Problem understanding and definition

This is the first step in the process. The goal is to understand the problem and look at it from a business perspective.

The problem is: Build a Simple Linear Regression Model to predict sales based on the money spent on TV advertising.

When we consider the model from a business perspective, it should add some value to the business in terms of money. By using the various output values of the model, the company should be able to decide whether TV advertising is effective or not and if it is effective, how much money the company should spend on TV advertising to get a particular increase in sales.

The model that I build to solve the above problem is called a Regression Model because it predicts a continuous-valued output (a classification model, by contrast, predicts a discrete-valued output — 0 or 1).

This regression model involves two variables.

The variable that we are interested in predicting is called the target variable (=response variable/dependent variable/outcome variable).
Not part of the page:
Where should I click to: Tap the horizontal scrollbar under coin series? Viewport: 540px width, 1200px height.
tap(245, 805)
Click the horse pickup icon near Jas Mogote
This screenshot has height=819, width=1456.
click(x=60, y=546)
The variable sales is the target variable in our model.
The variable that we use to predict the values of the target variable is called the explanatory variable (=feature/attribute/independent variable/predictor/regressor). The variable TV ad spending is the explanatory variable in our model.

If there is a linear relationship between the feature and the response variable, the regression model is called the linear regression model. We can confirm this by visualizing the data in a scatterplot. This will be done in the EDA section of this tutorial.

Since this linear regression model has only one feature (explanatory variable), it is called a Simple Linear Regression Model (By contrast, a multiple linear regression model uses multiple features to make a prediction). This linear regression model is also a Univariate Linear Regression Model since we are only trying to predict only one target variable (By contrast, a multivariate linear regression model predicts multiple correlated target variables).

In this tutorial, I will take a machine learning approach to linear regression. In machine learning, linear regression is a supervised learning algorithm in which you use both input and output variables to learn the mapping function from the input to the output, y=f(x). The goal is to determine the mapping function so well that when you have new input data (x), you can predict the output for that data accurately. I will discuss three different approaches to find the optimized values for the model parameters.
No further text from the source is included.